Carlos Barraza

Personal information
- Full name: Carlos Patricio Barraza Berenguela
- Date of birth: 12 March 1976 (age 50)
- Place of birth: La Serena, Chile
- Height: 1.65 m (5 ft 5 in)
- Position: Midfielder

Youth career
- Academia Santa Inés
- Deportes La Serena

Senior career*
- Years: Team / Apps / (Gls)
- 1994: Deportes La Serena / 25 / (1)
- 1995–1999: Universidad Católica / 2 / (0)
- 1996: → Coquimbo Unido (loan) / 19 / (1)
- 1997: → Deportes Temuco (loan) / 17 / (0)
- 1998: → Deportes La Serena (loan) / 16 / (1)
- 2000: Deportes La Serena / 30 / (1)
- 2001–2002: Unión San Felipe / 54 / (4)
- 2003: Cobresal / 37 / (2)
- 2004: Deportes La Serena / 12 / (0)
- 2004: Cobresal / 2 / (0)
- 2005–2006: Deportes La Serena / 1 / (0)

International career
- 1995: Chile U20 / 9 / (0)
- 1995: Chile Pan American / 3 / (0)

= Carlos Barraza =

Chilean footballer

Carlos Patricio Barraza Berenguela (born 12 March 1976) is a Chilean former footballer who played as a midfielder.

==Club career==
Born in La Serena, Chile, Barraza was trained at Academia Santa Inés and the local club, Deportes La Serena.

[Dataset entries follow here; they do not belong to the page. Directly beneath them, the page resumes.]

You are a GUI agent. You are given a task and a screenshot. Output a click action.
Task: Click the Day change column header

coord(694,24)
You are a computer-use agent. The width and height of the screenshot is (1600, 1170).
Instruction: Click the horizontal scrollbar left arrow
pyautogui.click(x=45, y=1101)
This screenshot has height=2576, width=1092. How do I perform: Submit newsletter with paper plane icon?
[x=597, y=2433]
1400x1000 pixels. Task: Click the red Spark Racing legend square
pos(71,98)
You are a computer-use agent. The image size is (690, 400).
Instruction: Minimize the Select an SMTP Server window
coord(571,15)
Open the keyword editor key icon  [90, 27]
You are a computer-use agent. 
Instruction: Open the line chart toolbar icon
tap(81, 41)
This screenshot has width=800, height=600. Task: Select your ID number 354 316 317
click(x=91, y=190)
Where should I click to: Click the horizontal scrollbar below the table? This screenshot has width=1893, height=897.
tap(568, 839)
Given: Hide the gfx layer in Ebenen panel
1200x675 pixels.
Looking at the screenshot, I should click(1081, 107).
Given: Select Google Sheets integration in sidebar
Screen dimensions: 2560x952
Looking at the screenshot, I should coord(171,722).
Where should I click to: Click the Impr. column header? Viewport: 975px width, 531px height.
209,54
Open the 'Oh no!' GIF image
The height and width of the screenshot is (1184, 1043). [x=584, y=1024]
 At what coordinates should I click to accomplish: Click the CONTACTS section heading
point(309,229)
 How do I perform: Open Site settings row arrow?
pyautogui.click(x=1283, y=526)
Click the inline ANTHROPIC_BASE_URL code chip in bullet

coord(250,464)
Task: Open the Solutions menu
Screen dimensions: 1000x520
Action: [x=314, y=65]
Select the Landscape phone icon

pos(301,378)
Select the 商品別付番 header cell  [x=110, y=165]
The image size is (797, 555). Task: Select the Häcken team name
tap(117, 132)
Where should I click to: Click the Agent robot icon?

He made his professional debut in 1994 and was selected as the Revelation Player of the season. The next year, he signed with Universidad Católica and won the 1995 Copa Chile.

Known as a midfielder, Barraza spent most of his career in the Chilean Primera División playing for Deportes La Serena, Universidad Católica, Coquimbo Unido, Deportes Temuco, Unión San Felipe and Cobresal.

==International career==
Barraza was included in the first Chile squad list by Xabier Azkargorta in January 1995. Shortly after, he represented Chile U20 in the 1995 South American Championship and the 1995 FIFA World Cup.

In the same year, Barraza made 3 appearances for Chile at the Pan American Games, where they reached the quarter-finals.